シベリアの永久凍土から氷づけになっている動物の死骸が次々と発見されていることはよく知られています。マンモスの話などは特に有名なので、皆さんも話を聞いたことがあるのではないでしょうか。何万年も前の生物の体が、骨だけではなく、内蔵や皮膚などもあわせて残っていたりして、いろいろな発見がたくさんありますが、今回はこられの大型の生物に注目するのではなく、とても小さい生物にも目を向けてみましょう。
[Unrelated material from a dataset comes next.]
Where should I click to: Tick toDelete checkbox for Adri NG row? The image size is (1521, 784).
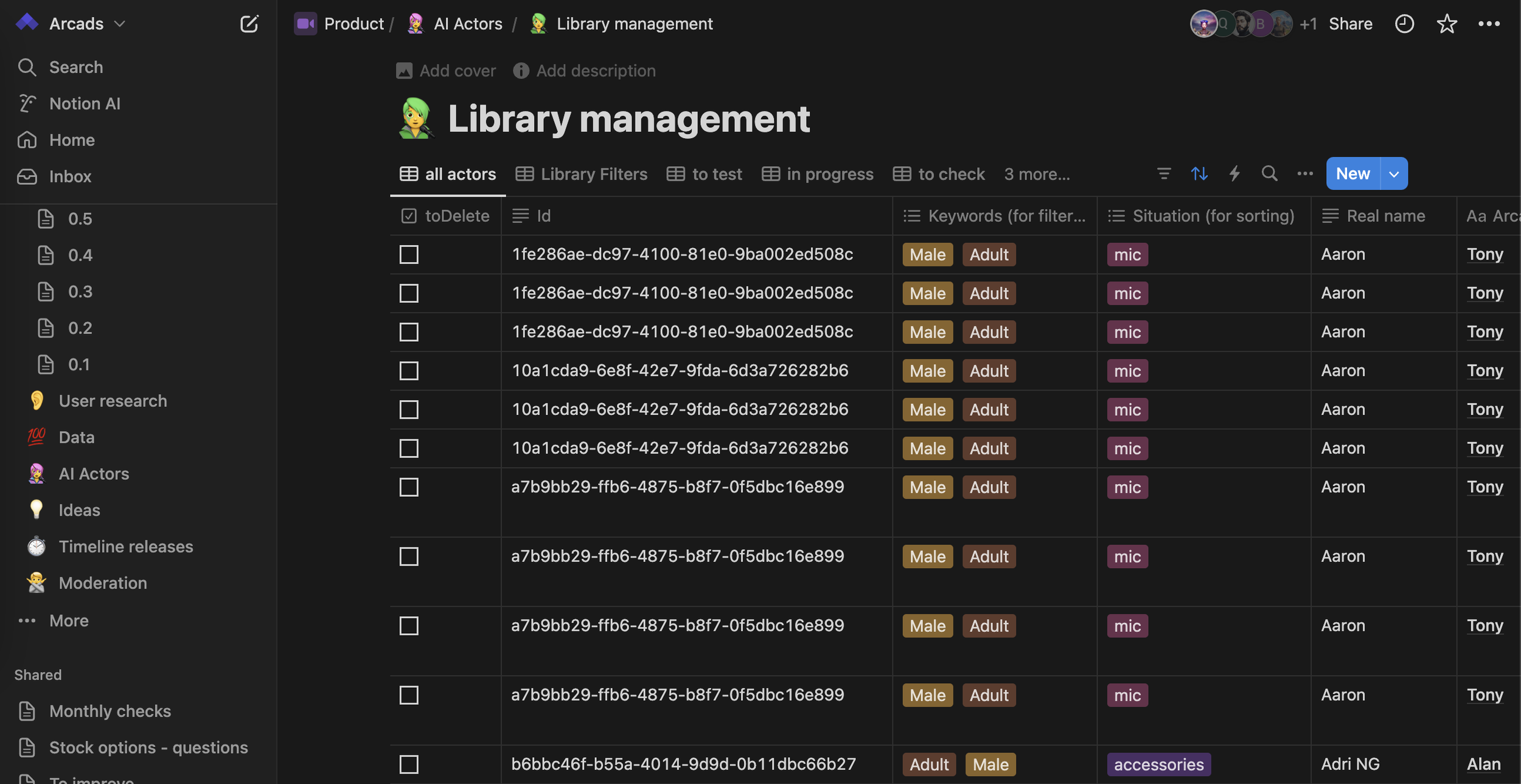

今年の6月の初めごろ、ロシアの研究チームからある生物の蘇生に関する論文が発表されました。その内容は、シベリアの永久凍土に2万4000年の間、ずっと閉じ込められていた「ヒルガタワムシ」という微生物が見事に蘇生し、しかも増殖させることに成功した、というものです。もし皆さんが高学年であれば、理科のプランクトンの授業で「ワムシ」を学習しているので、この「ヒルガタワムシ」が多細胞生物であることがわかると思います。つまり今回の研究の結果から、臓器のような多細胞組織を凍らせて長期間保存することが将来できるようになるかもしれない、ということです。このことがどれだけ大きな可能性を秘めているか、皆さんならわかるでしょう。
もう1つ別のニュースを紹介しましょう。数年前ですがシベリアの永久凍土から約3万年前に閉じ込められたウイルスが発見され、そのウイルスの蘇生に成功した、と発表がありました。その蘇生したウイルスは、研究室でアメーバに感染することが確認されました。つまり3万年もの間、氷の中でそのウイルスは生きていた、と言うことができるわけです。その生命力は驚くべきものですが、そうするともしかして他にも未知のウイルスが氷の中に閉じ込められていて、それらが蘇生することがあるのかも、と考えてしまいますね。未知のウイルスというとちょっと怖く感じるかもしれません。でも今回、蘇生に成功したウイルスは人に感染する力が無いそうです。数万年前という人がまだいなかったときのウイルスは、人に感染する力は持っていないだろうと、多くの科学者が考えています。ですからおそらく何も心配することは無いでしょう。つまりきちんと研究をして、正しく「知識」を得ることで、本当に恐れるべきものと、恐れる必要が無いものがきちんと区別することができるわけです。
こうして生物に関するニュースを少し見てみるだけでも生物とはなんと不思議なものなのか、と思い知らされます。そして「生物の不思議」に興味を持ち、それらを研究することで人類は新しい可能性を手に入れることができ、また「知識」という武器を手に入れて、さまざまな困難を切り開いていくことができるわけです。
もし皆さんの中に「生物の不思議」について興味を持っている人がいたら、何かしらの研究に取り組んでみてはどうでしょうか。皆さんが目指す筑波大附属駒場中を始め、男子御三家、女子御三家と呼ばれる学校には、どの学校にも生物部があります。生物部に所属して、自分の興味がある生物を研究してみるのもいいのではないでしょうか。そして、おそらく多くの先輩たちは、生物部で昆虫や水棲動物など大きな生き物を研究していると思います。そこで皆さんは、生物部に入りあえて微生物について研究してみるのはどうでしょう。おもしろいと思いませんか?